Fernando Fader regresa al arte luego de sus fallidas empresas en Mendoza



Es la primavera de 1907. Fernando Fader expone en Galería Müller de Buenos Aires. Se trata de un regreso a su antigua pasión, luego de varios traspiés comerciales en Mendoza en el rubro ingeniería. La crónica que se trascribe aparece en la prensa porteña. Y es todo un registro sobre su fase de consolidación artística, el temple necesario o de cómo la llama sagrada jamás deja de iluminar la obra de un artista:

El pintor Fernando Fader inauguró la exposición de sus obras. Es esta la segunda que realiza en el Salón Müller y, si mal no recuerdo, la quinta en Buenos Aires. Ha pasado ya tiempo desde aquella primera con que debutó en 1905, y, desde esa fecha, su evolución fue constante. Después de un eclipse intermediario entre de un lustro más o menos, durante el que abandonó los pinceles para ganar quebrantos y perder dinero en Mendoza, su provincia natal, reanudó hace tres años sus antiguos amores y se orientó por una nueva vía que arrancaba directamente y sin solución de continuidad del camino anteriormente recorrido.
No fue víctima, por lo tanto, de esos cambios bruscos tan sorprendentes, que se observan en muchos de nuestros artistas, que hoy marchan para el norte, mañana para el sur, después para el este y más tarde para el oeste, hasta agorar los puntos cardinales, y que “buscándose”, como ellos dicen, acaban por perderse del todo, como ellos hacen.
Fader se reveló, en su primera muestra, como animalista, excesivamente brioso tal vez por el entusiasmo juvenil y un tanto sordo en el colorido. Posteriormente su paleta, que traía algo de las brumas del norte (acababa de llegar de Alemania, donde había hecho sus estudios), se aclaró al contacto de nuestro cielo luminoso y de nuestro cielo radiante.

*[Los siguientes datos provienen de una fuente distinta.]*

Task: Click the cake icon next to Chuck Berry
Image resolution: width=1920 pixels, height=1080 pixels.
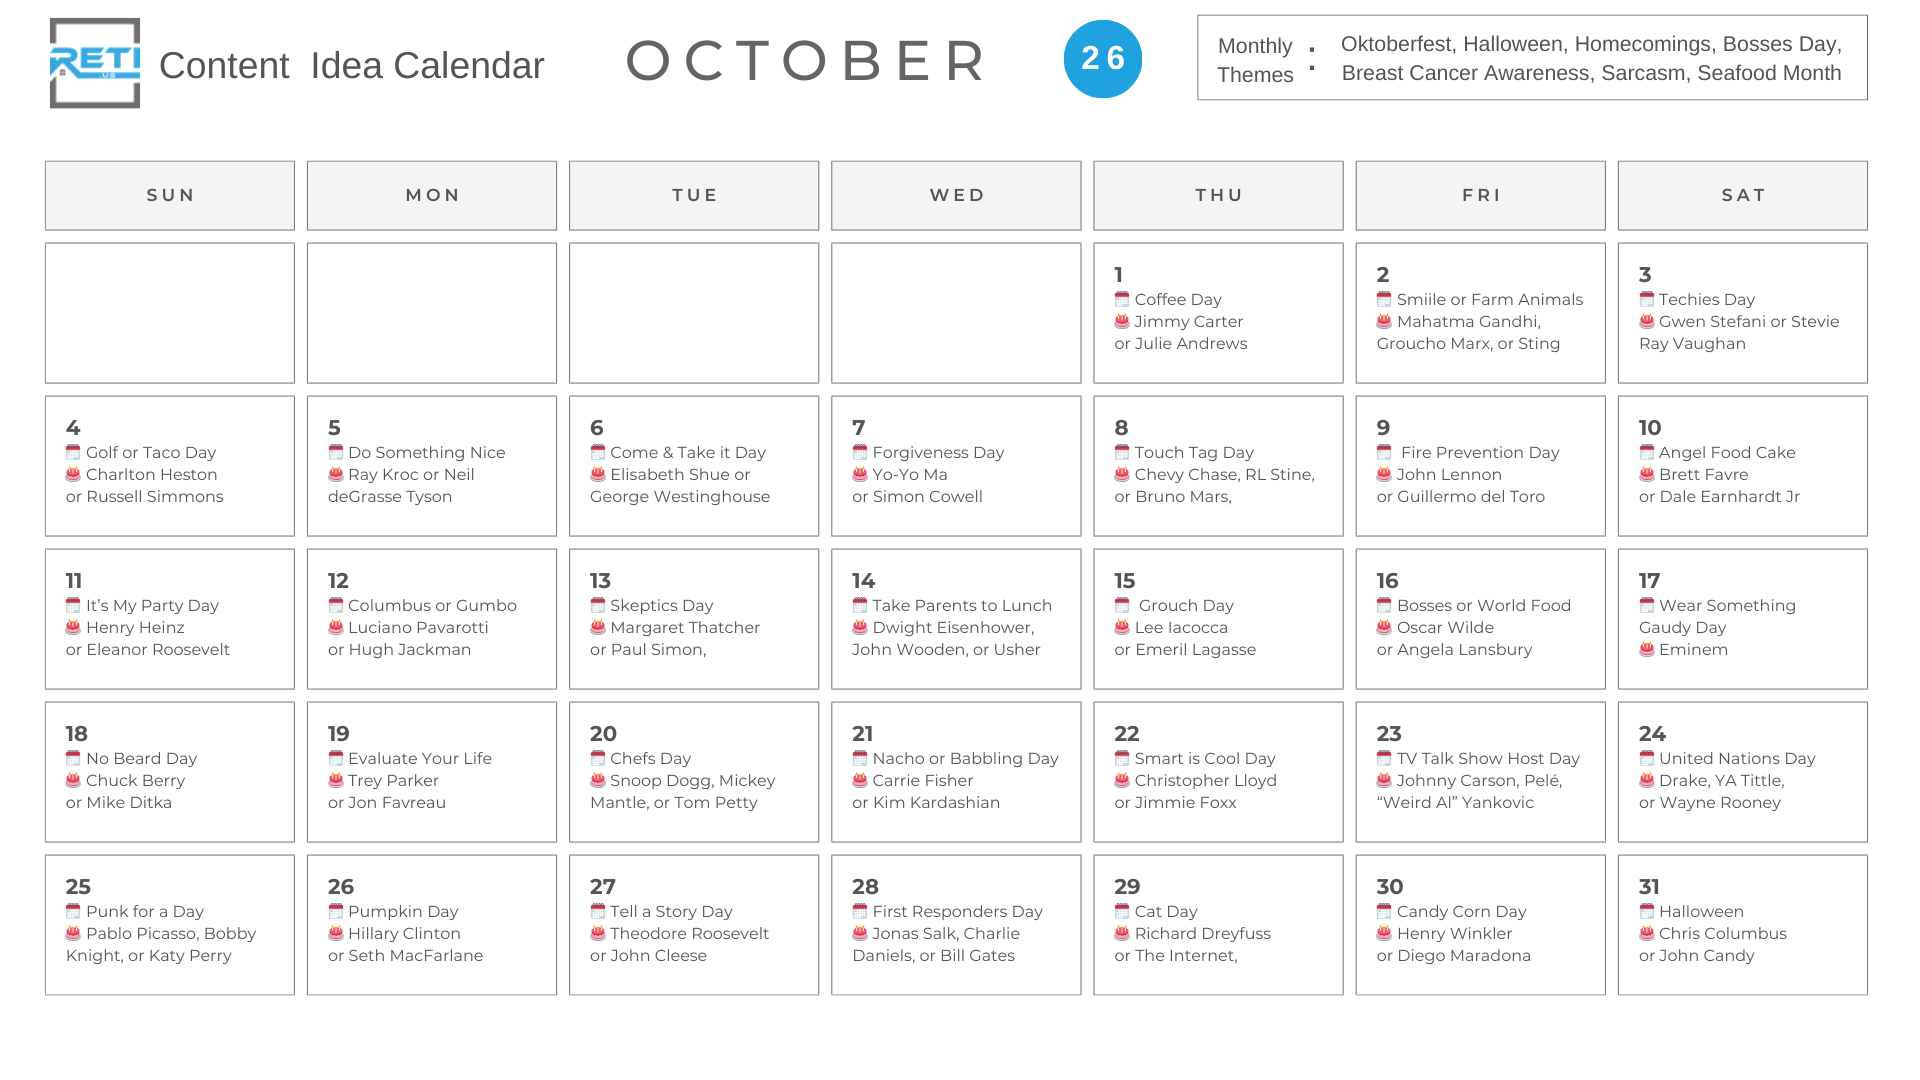Action: (x=73, y=780)

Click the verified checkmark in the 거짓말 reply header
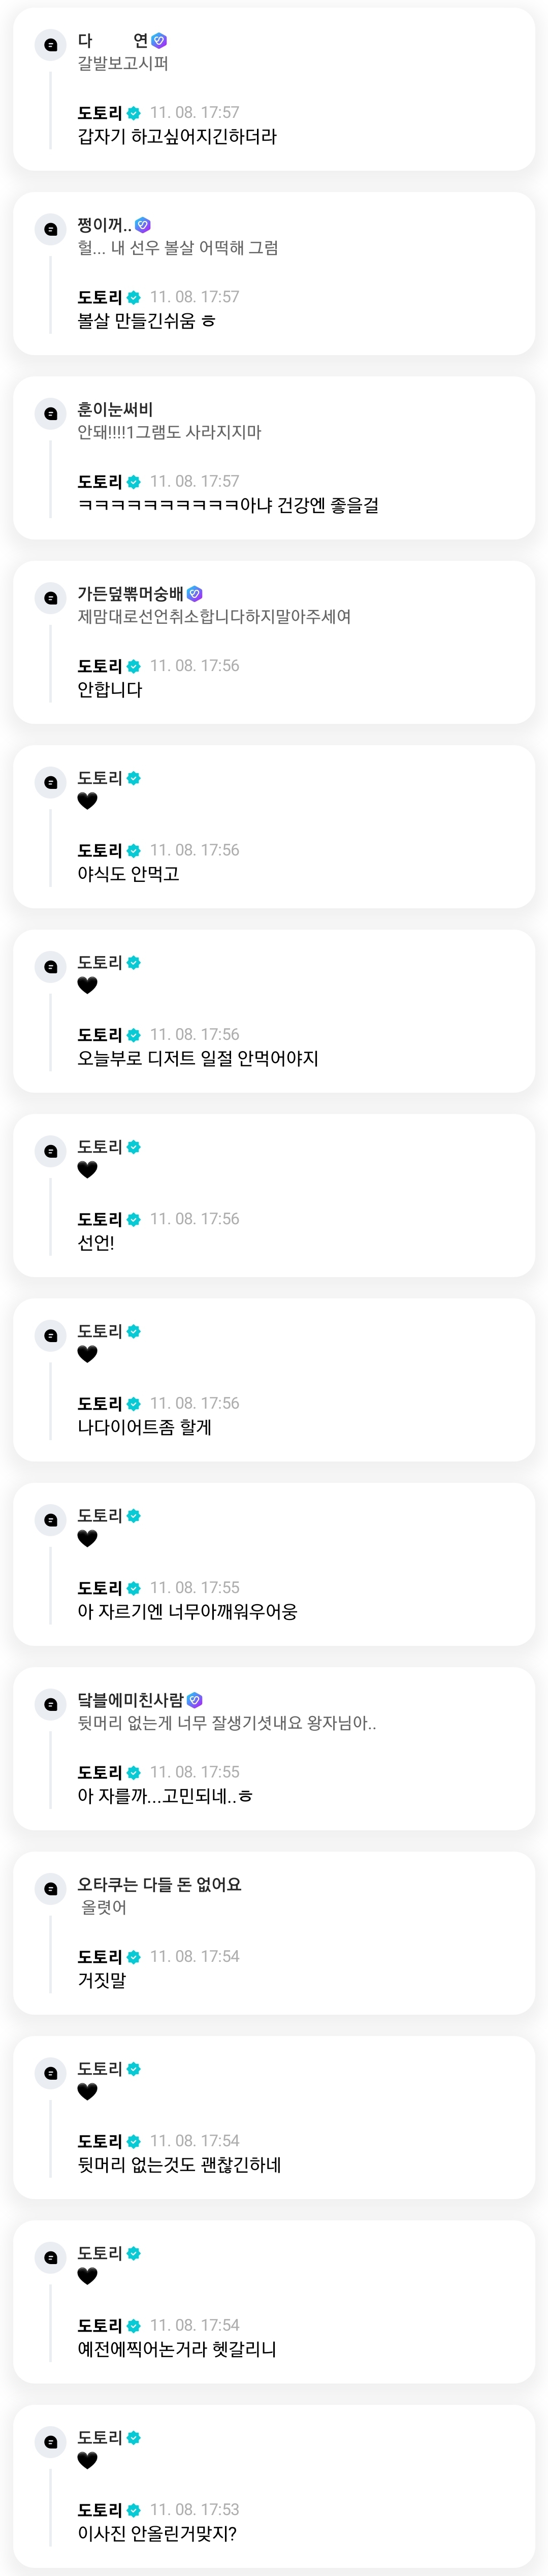point(134,1957)
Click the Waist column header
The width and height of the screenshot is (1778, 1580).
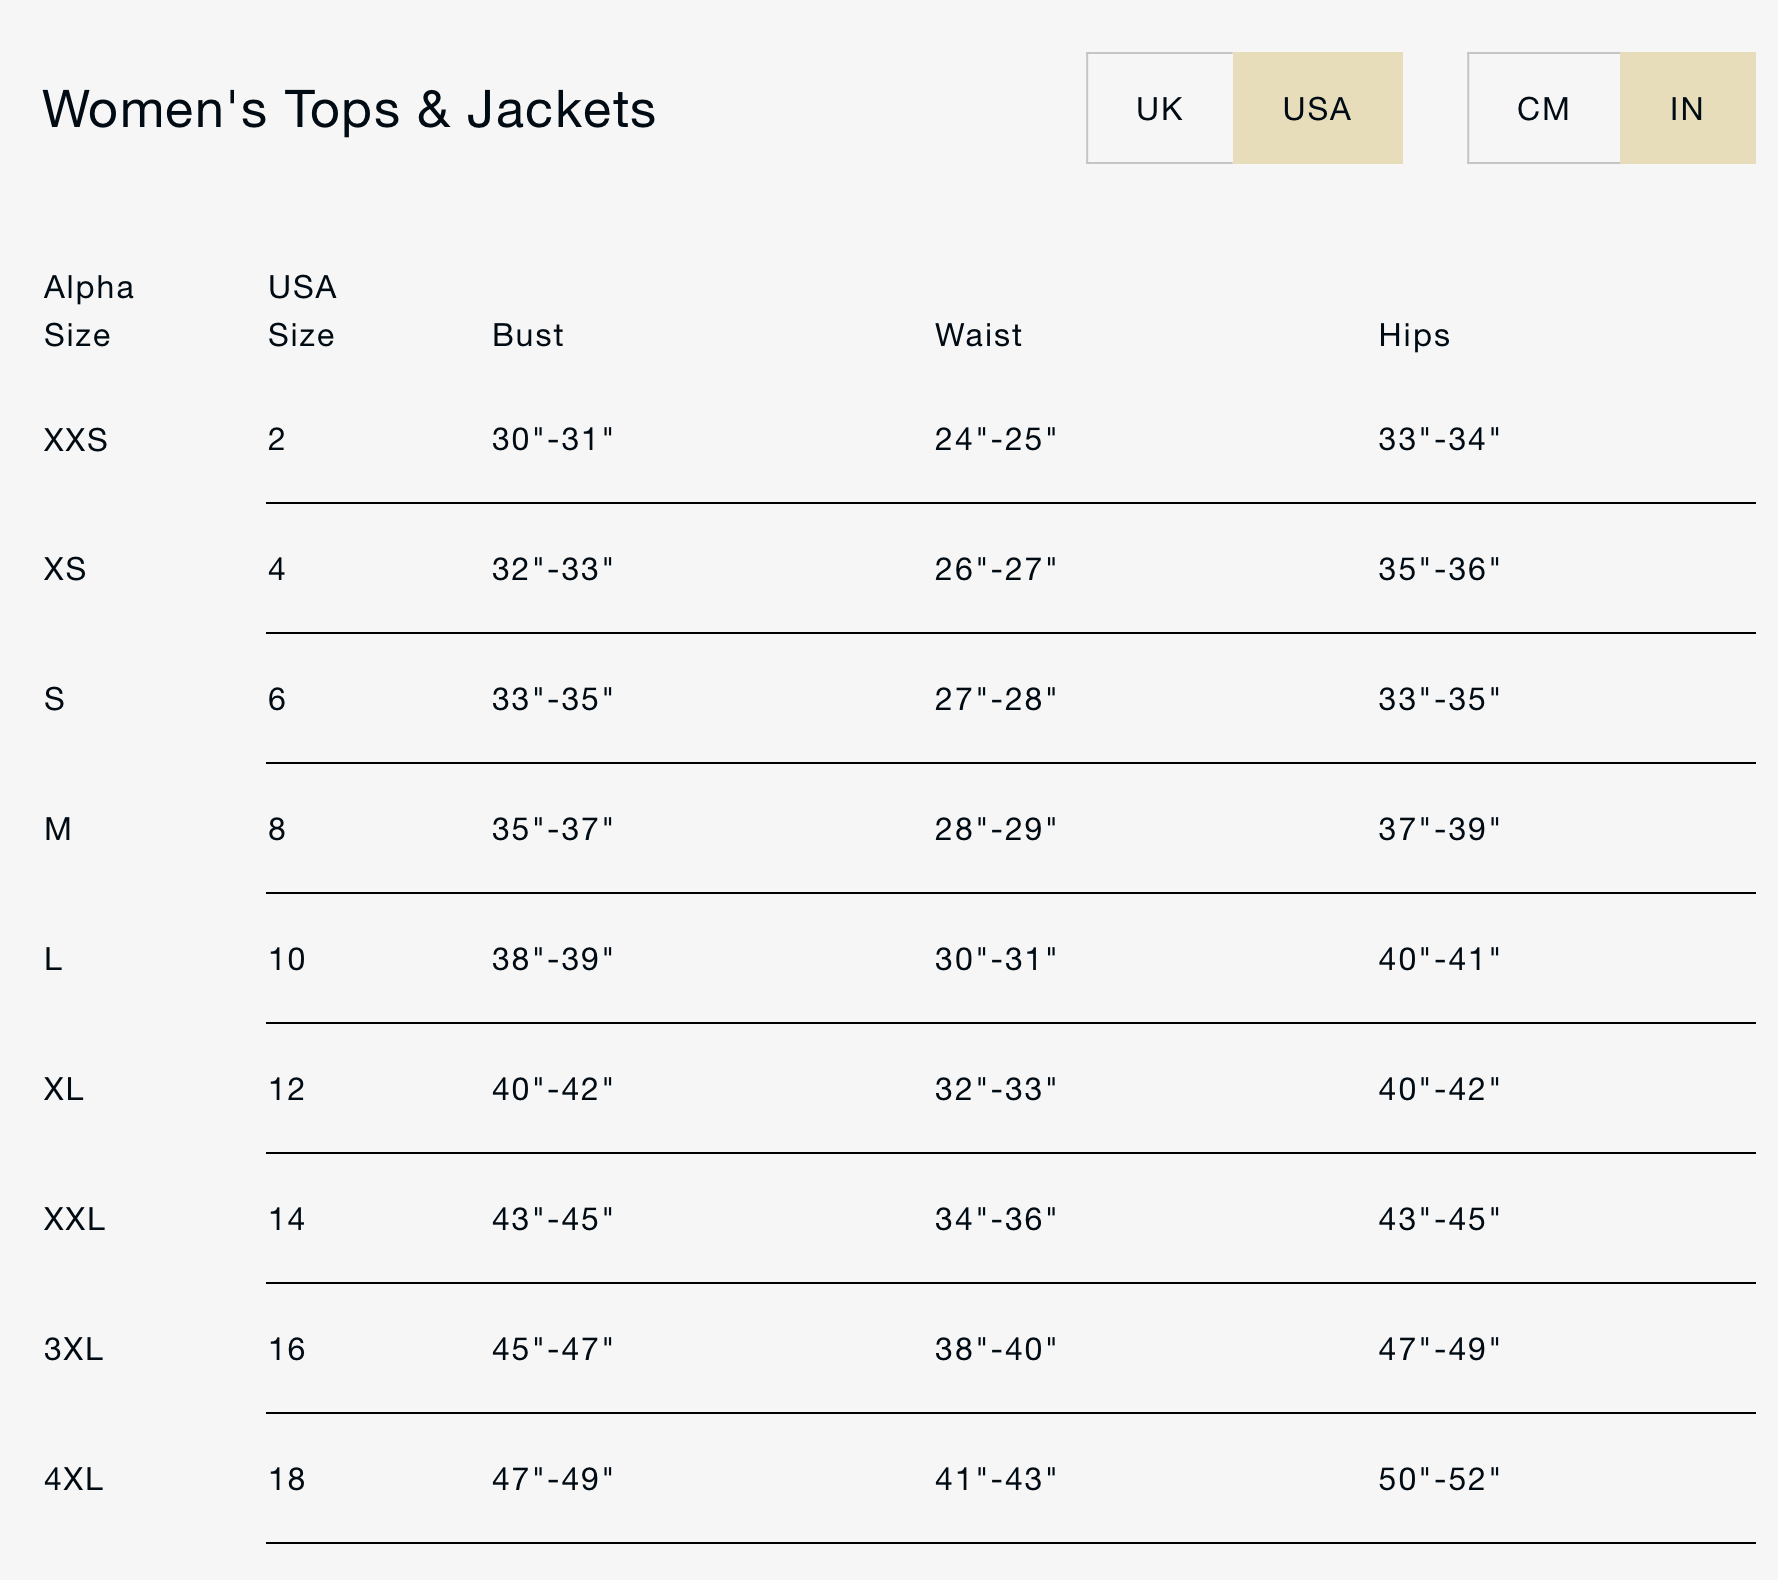point(979,335)
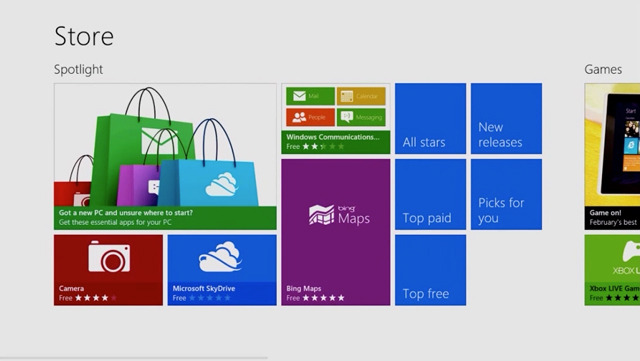Open the Top paid tile
The height and width of the screenshot is (361, 640).
[430, 194]
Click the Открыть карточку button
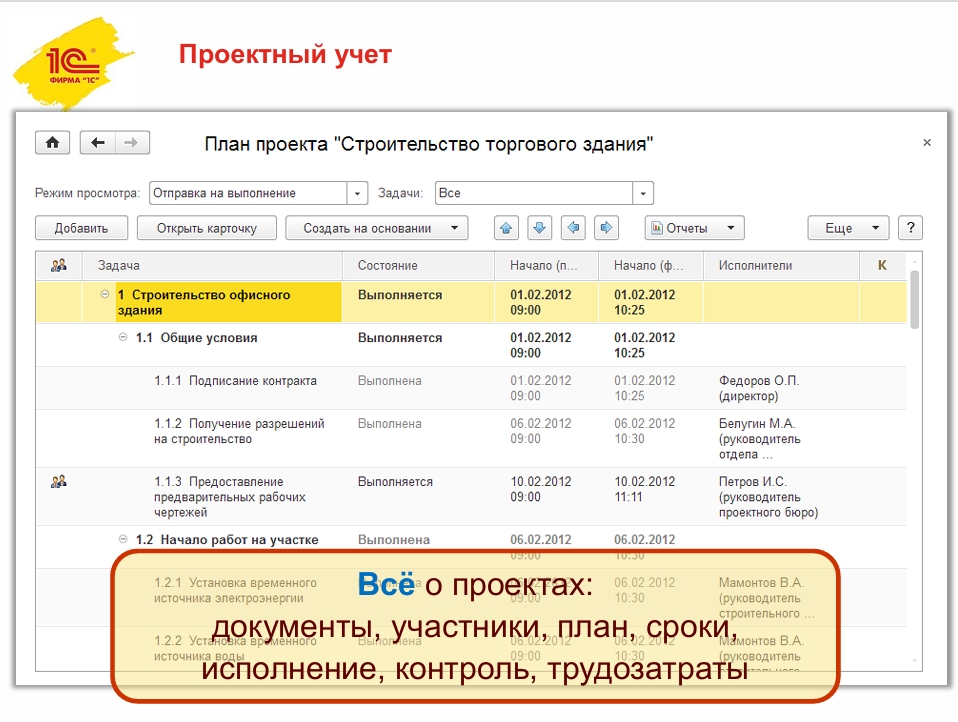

Hasta entonces y salvo raras excepciones hacía servir de fondo al paisaje y aunque llegó a sentirlo bien como color y como ambiente (recuerdo algunas puestas de sol bellamente melancólicas) le resultaba pesado, especialmente en los follajes, quizá por técnica impropia. En ese tiempo era el hombre de las grandes pinceladas.
En la que se podría llamar su segunda época (a raíz de sus aventuras de ingeniería hidráulica en Mendoza) se fue haciendo paisajista casi puro, no obstante un breve paréntesis, no muy feliz, de pintura de interior, carente de gracia y, más de una vez, de buen gusto. Entonces su color se hace más rico y más vibrante, más suaves sus armonías y sus follajes más aéreos. Hoy ya lo vemos entrar de lleno por ese camino y me parece a mí que cuando esta su última manera se encuentre con la primera y ambas se amalgamen, habrá llegado a su expresión definitiva y animará esos pedazos serranos de nuestro suelo, llenos de luz, con grupo de animales que él construye tan bien y que con tanta naturalidad mueve.
No sólo debe buscarse su cambio en la elección del sujeto, sino ante todo, en su atención orientada especialmente hacia las más sutiles gradaciones cromáticas, en la técnica divisionista para rendir mejor tales efectos, como asimismo en la fineza y mayor conclusión de sus paisajes. En esto consiste su progreso; parece que el artista fuera desprendiéndose, uno por uno, de todos sus efectos, como quien arroja lastre para volar más alto. Es esta la virtud de la autocrítica, cuya ausencia nos explica, no sólo la persistencia, sino la exageración del error, en tantos otros pintores que naufragan en un mar de aberraciones extrañas.
En esa colección de ocho paisajes –“La vida de un día”- en la que el mismo motivo se repite a horas distintas y que recuerdan las series de Monet (catedrales, parvas, etc.), se ve mejor, que en otras telas, el propósito del artista, y que ya me he referido, de estudiar las más finas gradaciones de color y de sorprender la sucesión de aspectos que se observan, en un sito determinado, desde que nace el sol hasta que muere. Son, indudablemente, estudios de importancia para la realización de obras más completas, para acercarse más al fin buscado, para ejercitar el ojo y adiestrar la mano, pero son ya de por sí cuadros de sumo interés, unos más simpáticos que otros según la hora y los gustos personales, pero todas partes de un conjunto que califican un artista y revelan un temperamento.




















Vista de la exposición del artista mendocino, en septiembre de 1917.